The utility company is replacing a water reservoir to meet future demands of the downtown area. The project is expected to cost $3.4 million and be complete in 2014.
"The system that we have and the infrastructure that we have today can always grow," said utility spokesman Tony Benson. "That's obviously the backbone of our business -- extending our service, extending our reach to customers as the city annexes in different areas."
Local utilities are also working with the U.S. Geological Survey to study groundwater flow and pumping rates from Rochester's water source, the Jordan aquifer.

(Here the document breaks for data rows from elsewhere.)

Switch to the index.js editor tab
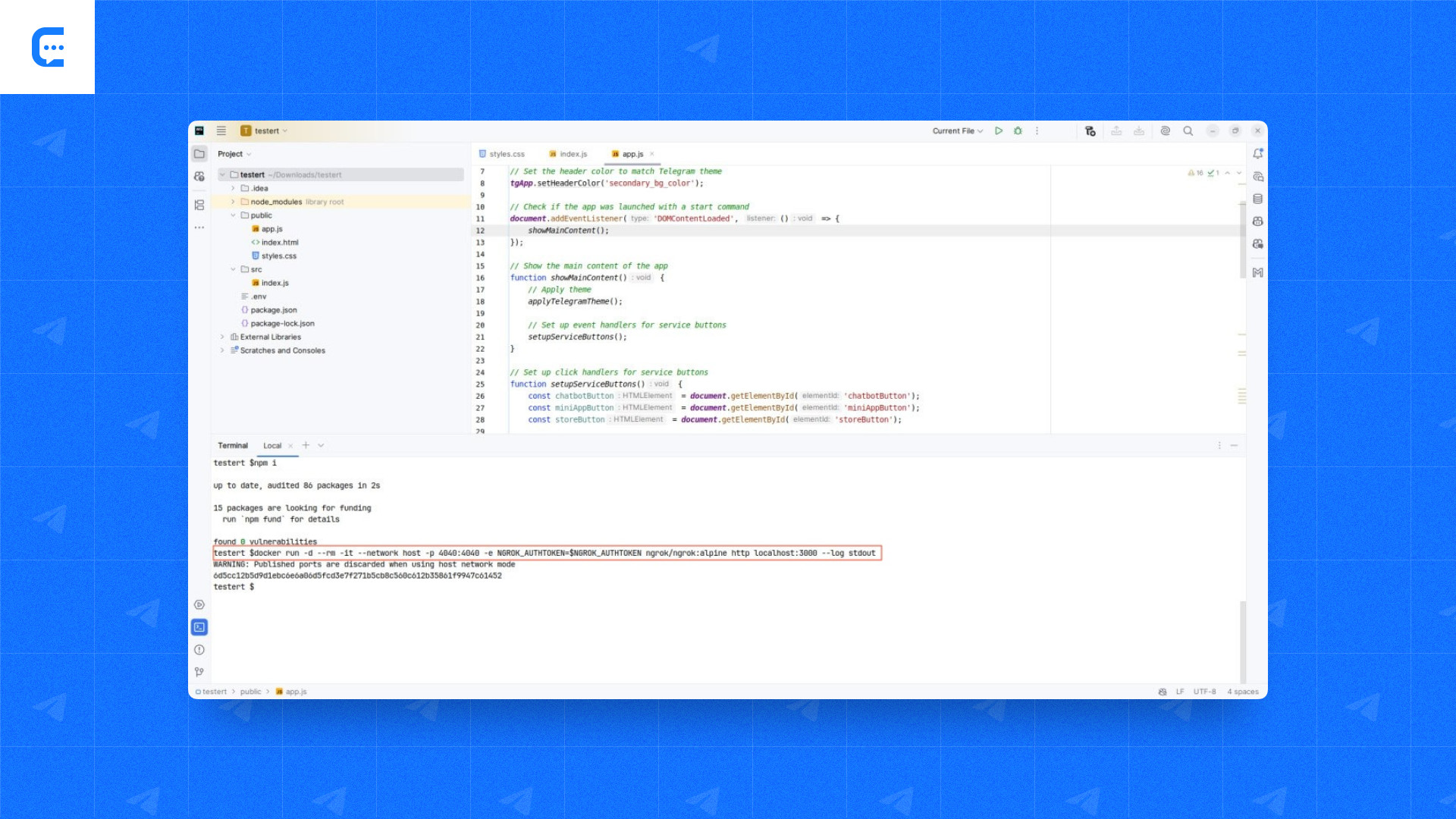This screenshot has height=819, width=1456. coord(573,154)
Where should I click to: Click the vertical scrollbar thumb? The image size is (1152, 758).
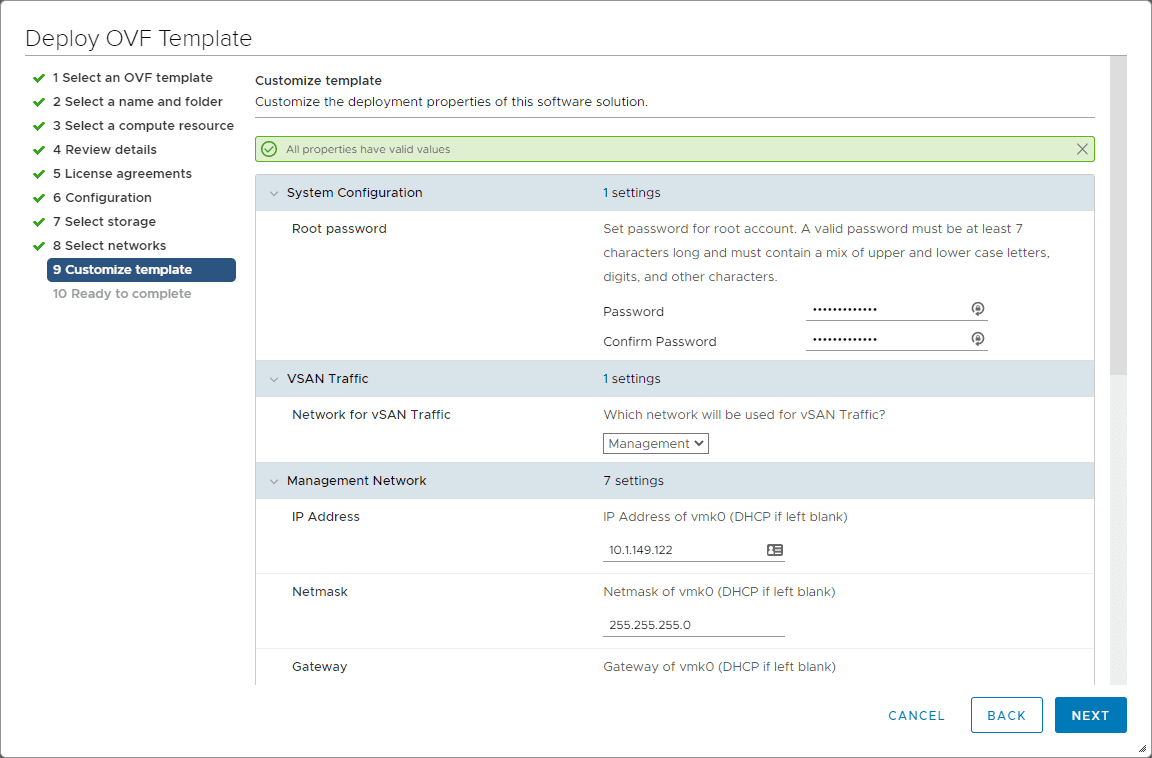(x=1119, y=215)
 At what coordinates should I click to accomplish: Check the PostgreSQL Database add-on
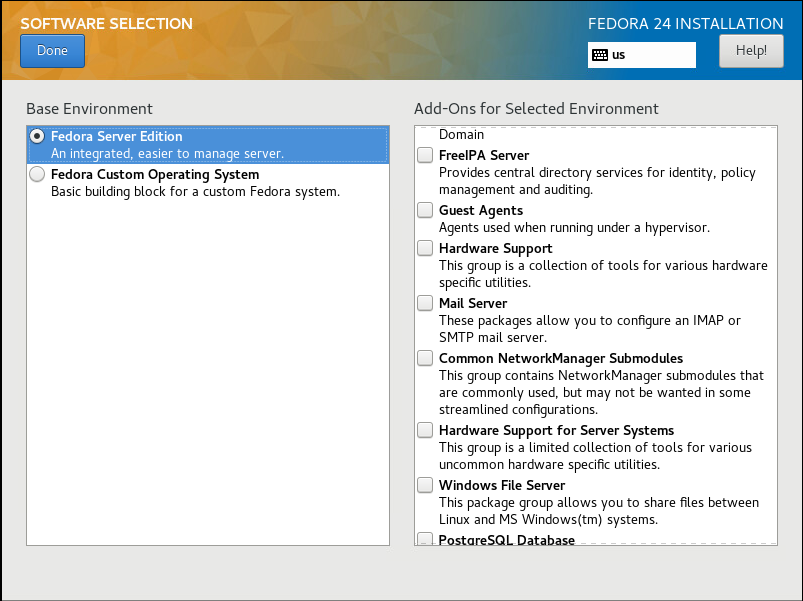point(425,539)
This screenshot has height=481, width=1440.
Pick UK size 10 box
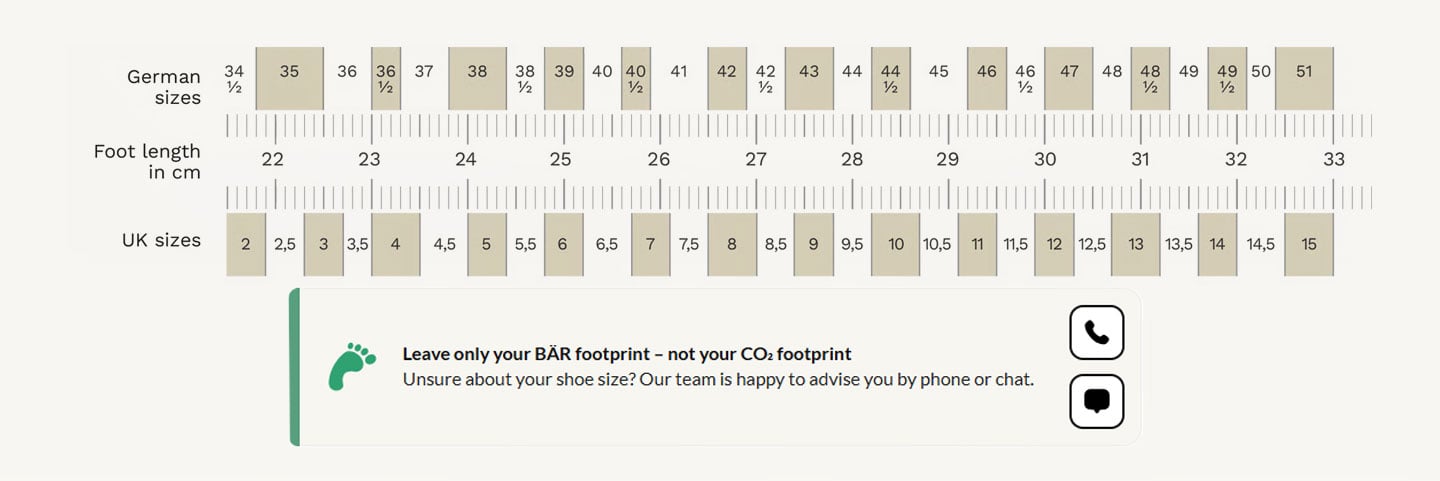[x=896, y=244]
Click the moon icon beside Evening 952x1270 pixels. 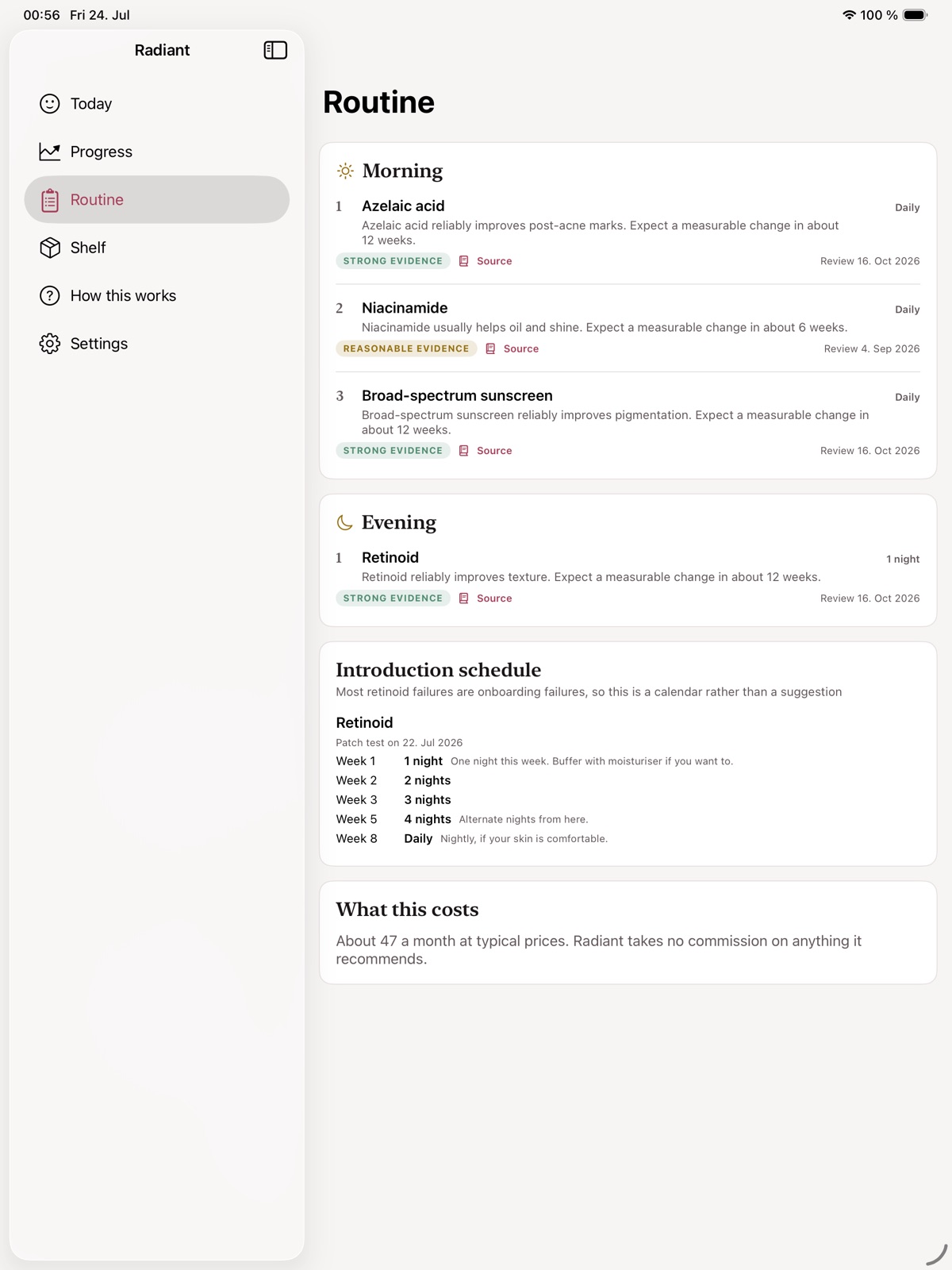344,522
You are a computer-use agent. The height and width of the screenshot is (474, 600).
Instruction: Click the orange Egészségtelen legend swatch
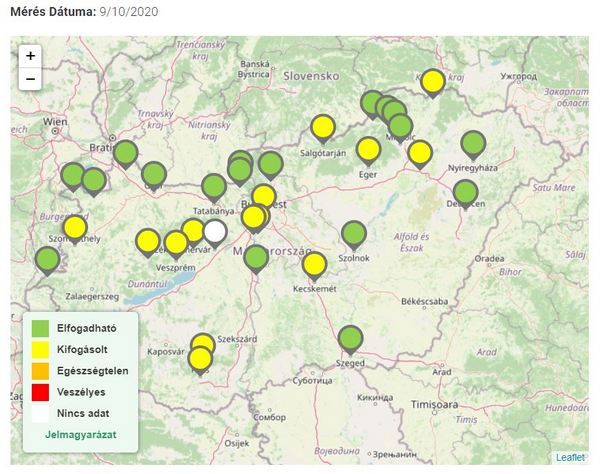[41, 370]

And businesses are re-imagining themselves as they look north and west to expand in Rochester's growth bubble.
Last year, for example, Barbara Hight Randall and her husband moved their 18-year-old jewelry business to the outskirts of town to be closer to their customers.
"Things were changing downtown and I know downtown development doesn't like to hear this, but parking was an issue for us," Hight Randall said. "We have seniors that come to our store and not being able to park was just a difficulty."
Even with the concentration of people downtown because of the Mayo Clinic, Hight Randall said they're better off in an outer neighborhood.
"The amount of building is just growing by leaps and bounds," she said. "And we're hearing about new businesses all the time, so we seem to be leading the parade a bit, which can be a little scary and a little challenging, but you won't even recognize it."